BC SUPPORT Unit

Learning health systems capture data from practice, generate knowledge from the data, and put the knowledge back into practice to improve care. This approach supports organizations of people, institutions and resources that deliver health care services.

A learning community brings people together to solve a shared health problem.

 

Learning communities are one of the first steps needed in a learning health system project. Learning communities can include care providers, patients and families, researchers and decision-makers, among others.

 

Read about the benefits.

Learning health systems consultations

 

Our services that support learning health systems include:

  • support to identify priorities
  • consultation on knowledge synthesis and translation, implementation science
  • support for learning health systems designs, methods and techniques
  • guidance on data analysis plans, data cleaning, visualization, synthesis and evaluation

 

The BC SUPPORT Unit consults with health authority teams to improve publicly funded health services that are cost-effective, evidence-based, equitable, and respond to patient needs.

Why use a learning health system?

 

Using learning health systems to deliver care has many benefits:

  • improve patient outcomes and experiences
  • optimize the use of knowledge and evidence for decision making
  • reduce health system costs
  • increase equitable access to health services

 

What are different ways to integrate evidence into health care?
We compare five approaches.

A primer on learning health systems and learning communities

How do learning health systems differ from patient-oriented research?

Learning health systems projects:

  • are often led by clinicians – researchers, decision makers, policy makers, or administrators may also be part of the project team
  • change health care practice or service delivery, so work must occur within the health system
  • involve multiple cycles of work, where each cycle includes the following:
    • data from the system creates knowledge
    • knowledge changes practice
    • practice changes result in data that begins the cycle again

Is quality improvement similar to learning health systems?

Quality improvement has many of the same elements as the patient-oriented learning health system model.

 

What’s the same?

  • Both include a cyclical approach to continuous improvement.
  • Both occur in health system environments.
  • Both will usually include training and education to support the changes.
  • Both use data.

 

What’s different?

Learning health systems tend to2 :

  • include a process for defining priorities for ongoing improvement
  • include supports like data infrastructure and policies for continuous improvement
  • involve multiple cycles of learning
  • use external knowledge, including the scientific and grey literature
  • share learning with other health systems partners to boost improvements across the system
  • include considerations of the policy, legal and ethical environments

What are the building blocks for learning health systems?

Health authorities and other health system partners have many of the building blocks needed to support this approach.
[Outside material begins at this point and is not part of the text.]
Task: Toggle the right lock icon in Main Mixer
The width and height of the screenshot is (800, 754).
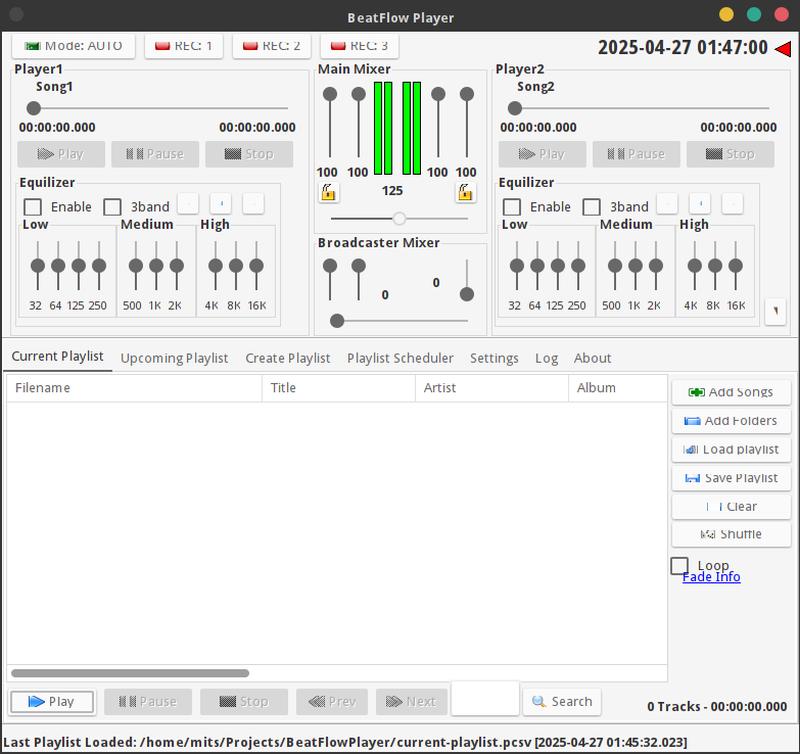Action: click(x=465, y=193)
This includes data systems, clinical knowledge, patient advisory groups and teams focused on research, system optimization, evaluation, and quality improvement.

How are learning communities different from learning health systems?
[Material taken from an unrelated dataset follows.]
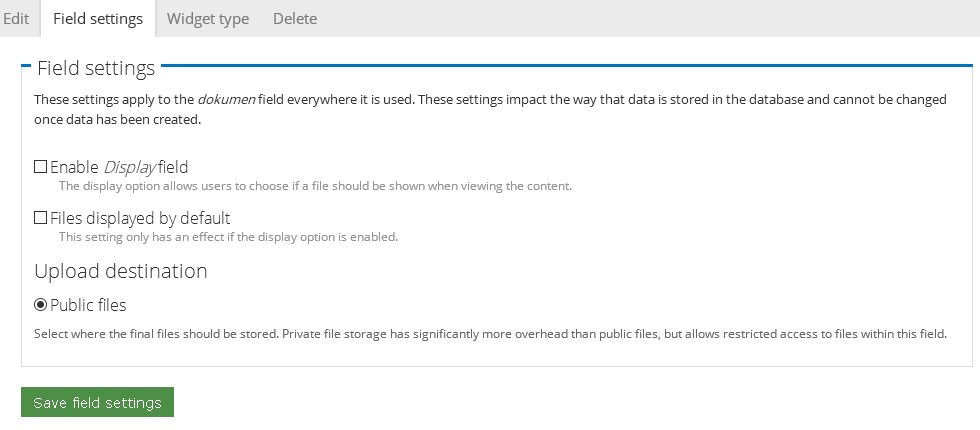Click the "Public files" option label
980x430 pixels.
(x=88, y=305)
Learning communities are one of the first steps needed in a learning health project. People are at the heart of learning communities. People ask questions, identify problems, make service changes and generate data.

 

Both learning health systems and learning communities support evidence-based and patient-oriented solutions. However, learning communities won’t have the infrastructure and resources needed for a learning health system.

How does patient-oriented research fit into learning communities?

Learning communities are collaborative groups that bring the principles of patient-oriented research into the care environment. This includes research that’s done in partnership with patients, answers questions that matter to patients and aims to improve health care and health outcomes for patients. Patient-oriented research can be thought of as a learning community focussed on research.

How does research fit into learning communities?

Learning communities act on embedded, applied research that reflects the needs of patients, clinicians and the health system. With the best available evidence, learning communities can solve health care problems.

Can you give me an example of a learning community?

A clinic in Vancouver Coastal Health is providing care to people experiencing chronic illness. The clinical team is working with administrators and people accessing services to improve care at the site. Their work is just beginning, but the collaborative work has begun to form a learning community. This group of people, or learning community, has identified a shared problem as well common metrics and outcomes.

How can I get started with learning communities and learning health systems?

The best way is to start. Focus on building the learning community. Identify the problem. Don’t wait for infrastructure or governance to be in place – just begin.